California's rain calendar: The National Weather Service is changing what it considers to be California's "rain year." For 130 years, meteorologists at the service have measured rainfall from July to June, which aligned with Southern California's climate. (The typically bone-dry months of July and August make a good starting point for record keeping.) But now the service will measure from October to September, the so-called hydrological year, enabling scientists to better measure runoff.

Driest on record: On the subject of rainfall, downtown Los Angeles just had its driest four-year period since record keeping began 138 years ago. From 2011 to 2015, only 29.14 inches of rain fell in the downtown area. From July 1, 2014, until June 30 of this year, downtown had 8.52 inches of rain, or 57% of average.



Tourism boom: Water levels at Lake Mead are reaching historic lows, but that hasn't stopped tourists from exploring the site. Among the new discoveries are an abandoned Mormon settlement and a World War II-era bomber that sank in 1948. "With 7 million annual visitors, it draws more than the Grand Canyon, Yosemite or Yellowstone."

South of the border: With Baja California relying on the Colorado River for its water, contingency plans are being put in place for a possible water shortage. "Water managers are planning an array of measures aimed at stretching Baja California's existing supply and creating new sources -- from desalination plants to new wells and reservoirs, canal lining projects and improved irrigation techniques." However, without mandatory conservation measures in place, the seriousness of the situation hasn't yet sunk in for most residents.

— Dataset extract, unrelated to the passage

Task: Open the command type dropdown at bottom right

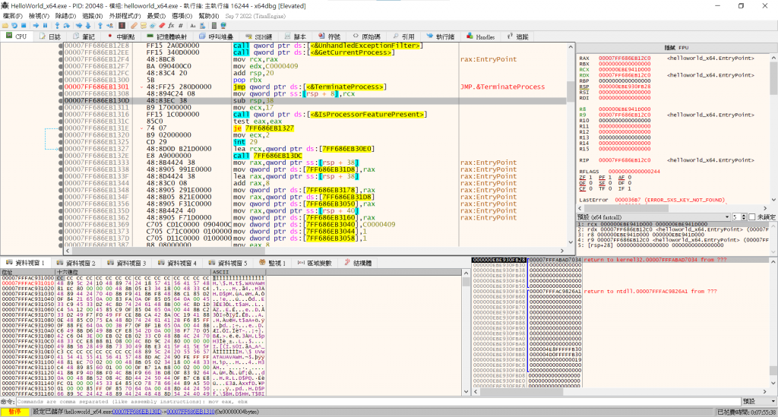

High-tech help: Farmers in the Central Valley are turning to Silicon Valley for tech support in regulating irrigation systems and saving water. While some farmers, like those growing wine grapes, have embraced technology, others are more skeptical of investing thousands of dollars into brand new technology systems. "The courtship between tech entrepreneurs and farmers can be slow."

Unintended consequence: It's buyer beware if you are tearing out your lawn and planting native, drought-tolerant plants: You may unwittingly pick up an invasive plant that can cause harm to the local ecosystem. The problem may be compounded as these plants can withstand almost anything, including a drought. California's Department of Food and Agriculture lists 183 plants as invasive.



"We have a lot of infrastructure, but a lot of it doesn't work very well anymore. We need to undertake what amounts to a giant replumbing project across the West."

-- Michael Connor, deputy secretary of Department of the Interior, on how the federal agency will have to change its mission on the West Coast in the wake of the drought.  


"It's been shown -- most recently in Australia -- that making it easier for water owners and users to buy and sell their water supplies and water rights will assure that water will flow to its highest and best uses. In other words, California needs a more active water market, with more decisions made by businesses and consumers -- and fewer made by agencies responding to groups (farmers, environmentalists, big-city water users) that wield political power."

-- Reason magazine, arguing that more robust water markets can help California deal with the drought.



Creative fix: A pool repair man in a scuba suit is quickly becoming a hero to pool owners who want to save water. Kevin Wallace is able to fix swimming pools, including rust spots, rebar, structural cracks and drains, without draining all the water. The mixture of compounds he uses to repair the pools is a secret.



A stand-up paddle boarder takes a sunset cruise on July 2 near Hoover Dam at the Lake Mead National Recreation Area that is shared by Nevada and Arizona. A large bathtub-like ring circles the lake, marking the former water level. (Allen J. Schaben / Los Angeles Times)



Here are a few ways to save water in your bathroom, according to Save Our Water:

-- Turn off the shower while you wash your hair.

-- Install low-flow shower heads.

-- When washing your hands, turn off the faucet while you lather.

-- Don't use your toilet as a wastebasket.



-- The State Water Resources Control Board will meet today in Sacramento.

-- The Los Angeles Board of Water and Power Commissioners is expected to meet Wednesday to talk about possible rate increases.